Single by Jazmine Sullivan

from the album Heaux Tales
- Released: August 28, 2020
- Length: 3:00
- Label: RCA
- Songwriter(s): Jazmine Sullivan; Dave Watson;
- Producer(s): Dave Watson

Jazmine Sullivan singles chronology
| "Hard to Believe" (2019) | "Lost One" (2020) | "Pick Up Your Feelings" (2020) |

= Lost One (Jazmine Sullivan song) =

2020 single by Jazmine Sullivan

Lost One is a song recorded by American singer-songwriter Jazmine Sullivan. It was released by RCA Records on August 28, 2020, as the lead single from her fourth studio album, Heaux Tales.
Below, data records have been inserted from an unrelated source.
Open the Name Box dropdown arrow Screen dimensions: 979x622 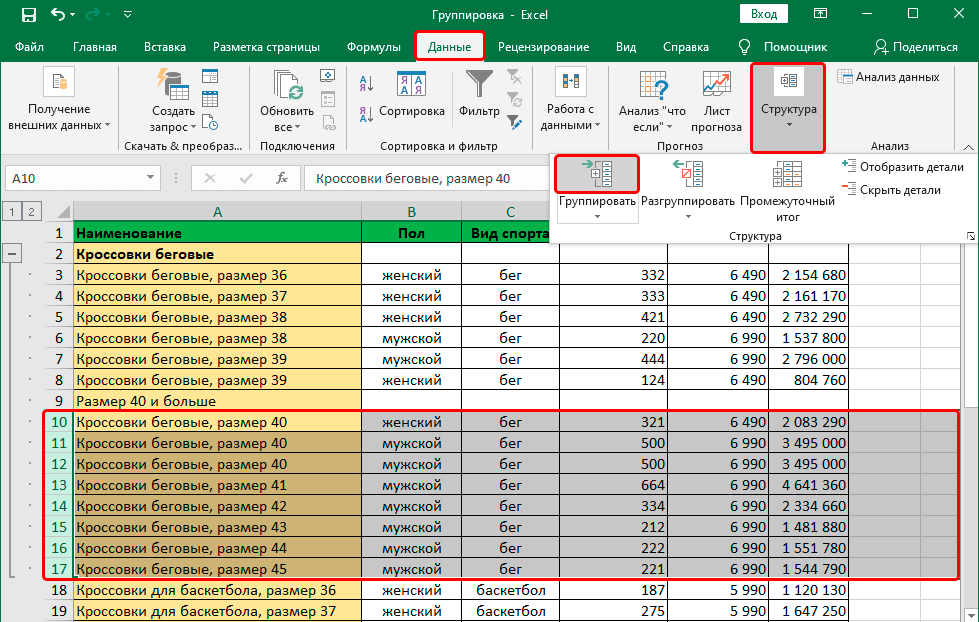[151, 179]
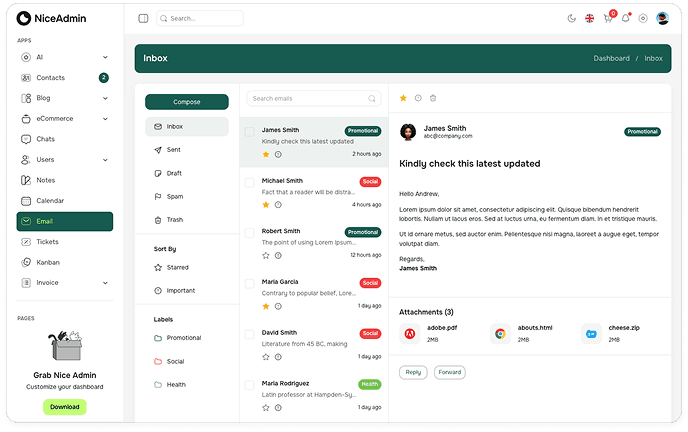This screenshot has width=688, height=432.
Task: Click the sidebar collapse icon
Action: (x=143, y=18)
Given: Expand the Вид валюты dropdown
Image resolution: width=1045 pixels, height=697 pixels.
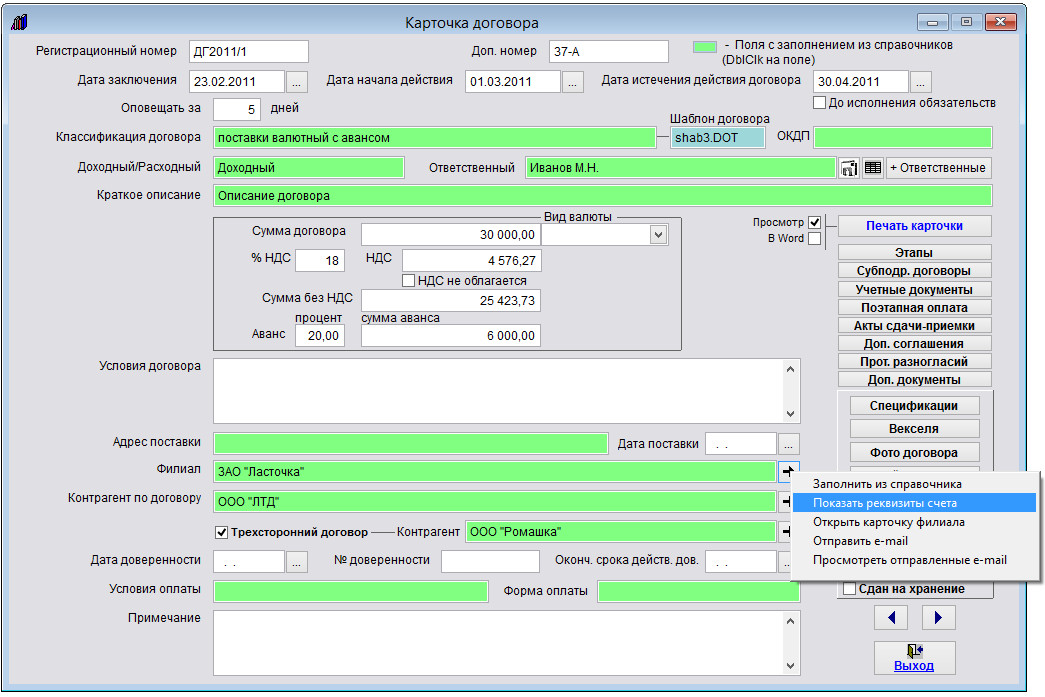Looking at the screenshot, I should pyautogui.click(x=657, y=234).

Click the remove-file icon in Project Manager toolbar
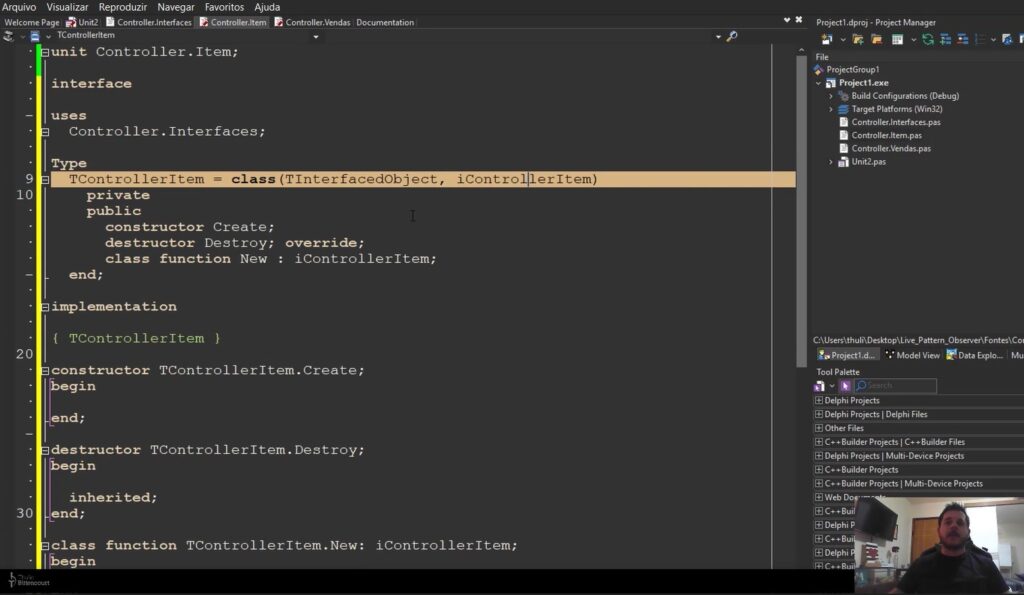point(962,38)
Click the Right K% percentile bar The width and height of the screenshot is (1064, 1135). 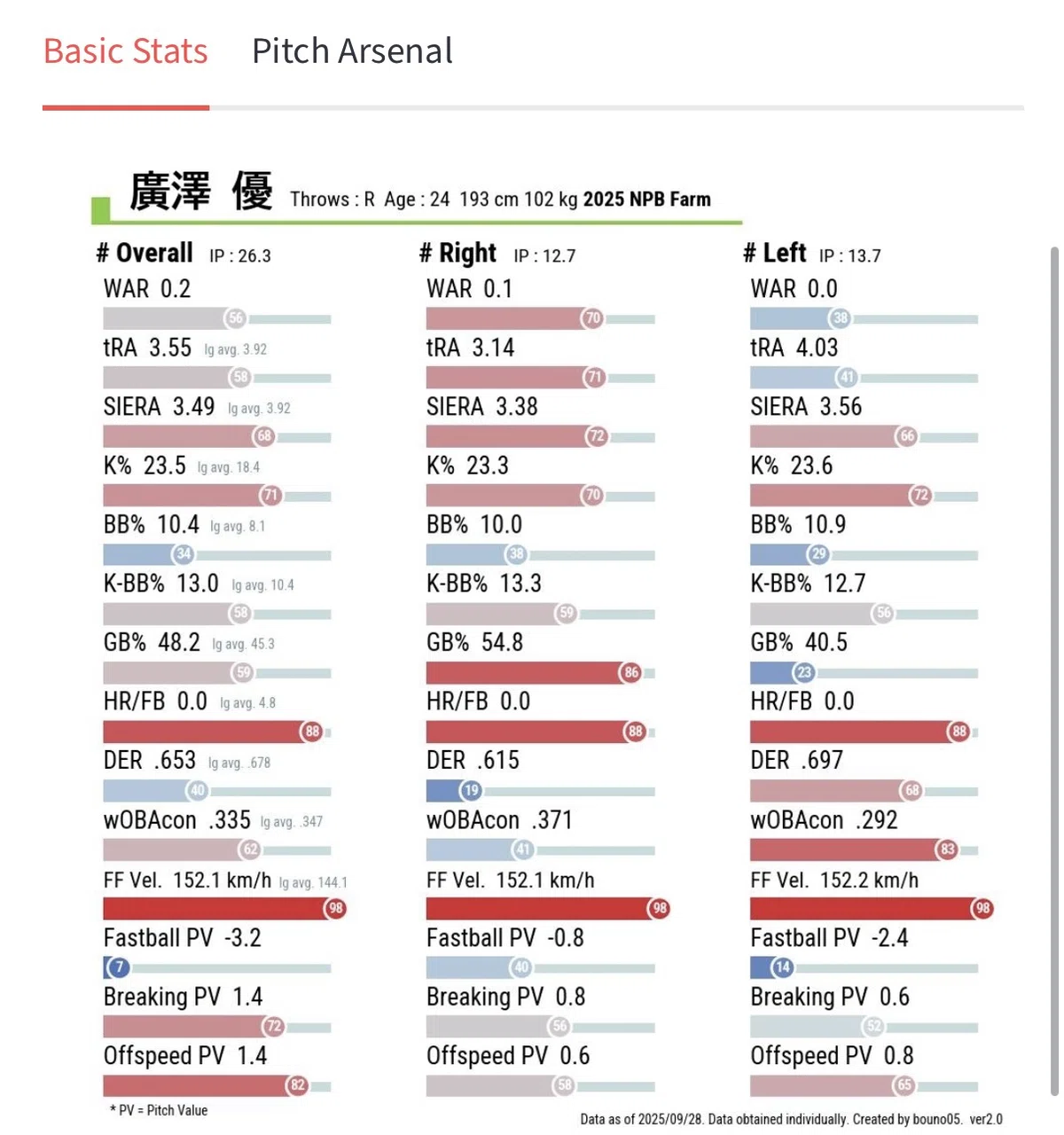point(541,496)
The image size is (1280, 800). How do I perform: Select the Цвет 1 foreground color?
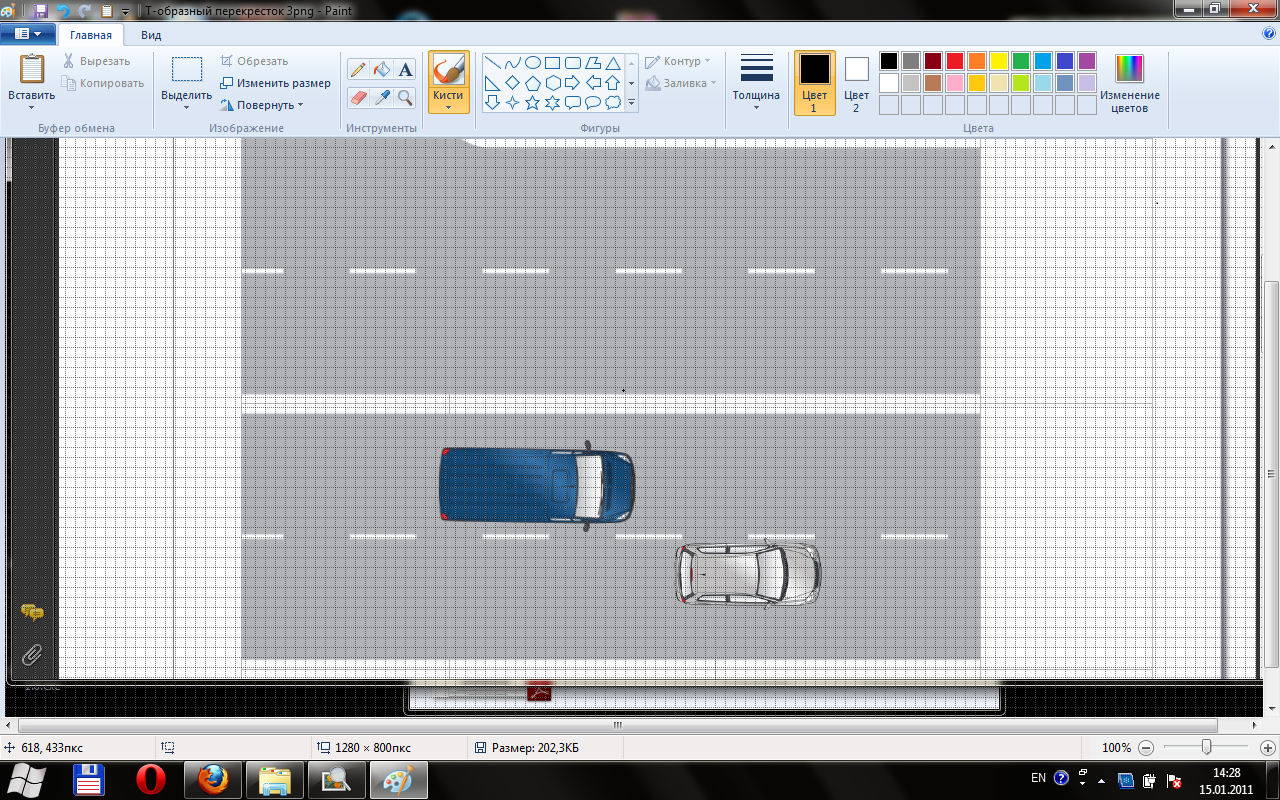click(814, 82)
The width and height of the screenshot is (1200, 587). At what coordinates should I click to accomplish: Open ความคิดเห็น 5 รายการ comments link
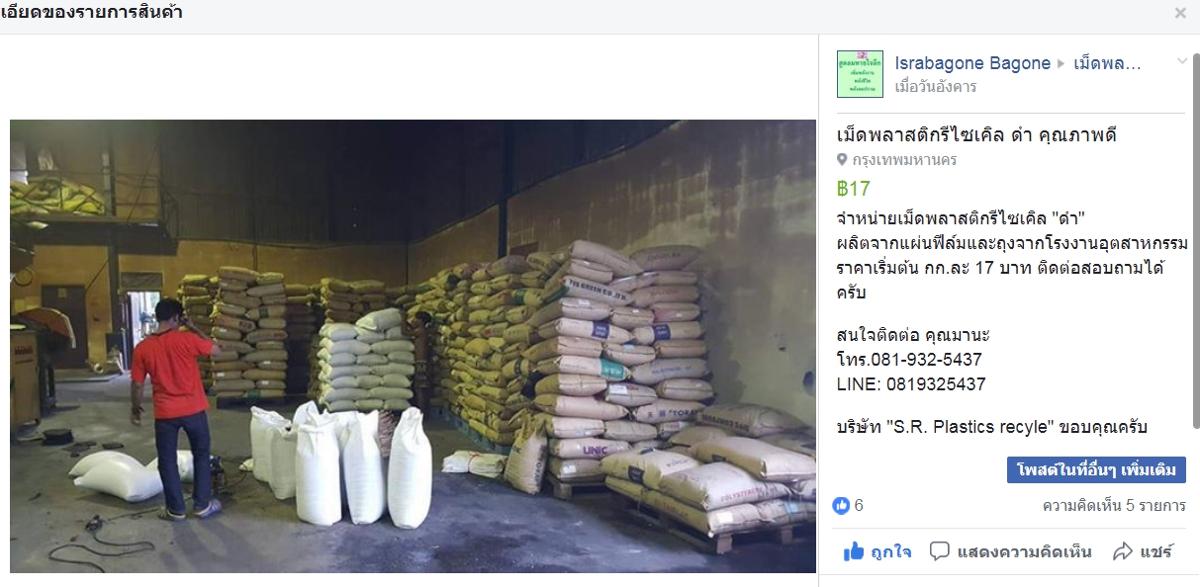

It was written by Sullivan, and co-written and produced by Dave Watson.

==Background==
Sullivan revealed in December 2019 that she was working on new music and that "an EP is on the way". On August 21, 2020, Sullivan posted a picture via her Instagram account of her performing in her house with three people holding instruments in front of her. Six days later, she announced that a single titled "Lost One" would be released later at midnight EST.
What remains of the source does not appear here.